Definition at line 1021 of file kmrfiles.c.

◆ kmr_file_enumerate()

int kmr_file_enumerate ( KMR mr,
char *  names[],
int  n,
KMR_KVS kvo,
struct kmr_file_option  fopt 
)

Adds file names in a key-value stream KVO.

It checks the file name NAMES[i] exists, and adds it for a regular file, or enumerates it for a directory.

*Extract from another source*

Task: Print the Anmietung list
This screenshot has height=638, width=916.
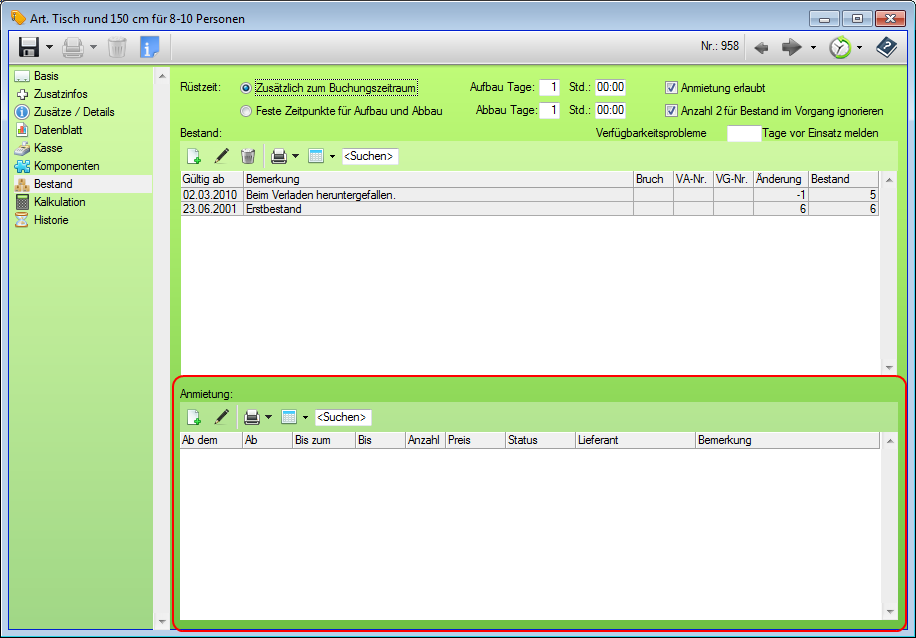Action: pos(252,417)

Definition at line 1157 of file kmrfiles.c.

◆ kmr_map_file_names()

int kmr_map_file_names ( KMR mr,
char **  names,
int  n,
struct kmr_file_option  fopt,
KMR_KVS kvo,
void *  arg,
struct kmr_option  opt,
kmr_mapfn_t  m 
)

Maps on file names.

NAMES specifies N file names. The map-function gets a file name in the key field (the value field is integer zero). File-option EACH_RANK specifies each rank independently to enumerate file names, otherwise to work on rank0 only. File-option SUBDIRECTORIES specifies to descend to subdirectories. It ignores files/directories whose name starting with dots. File-option LIST_FILE specifies to read contents of each file for file names. File consists of one file name per line, and ignores a line beginning with a "#". Whitespaces are trimed at the beginning and the end. LIST_FILE implies SUBDIRECTORIES. It enumerates names of regular files only. File-option SHUFFLE_FILES runs shuffling file names among ranks.

Definition at line 1372 of file kmrfiles.c.

◆ kmr_map_getline()

int kmr_map_getline ( KMR mr,
FILE *  f,
long  limit,
_Bool  largebuffering,
KMR_KVS kvo,
void *  arg,
struct kmr_option  opt,
kmr_mapfn_t  m 
)

Calls a map-function M for each line by getline() on an input F.

A map-function gets a line number in key and a string in value (the index argument is the same as the key). Calls to getline() is limited to LIMIT lines (0 for unlimited). It is multi-threaded and the call order is arbitrary. ARG and OPT are passed verbatim to a map-function. Effective-options: NOTHREADING, KEEP_OPEN, TAKE_CKPT. See struct kmr_option.

Definition at line 1561 of file kmrfiles.c.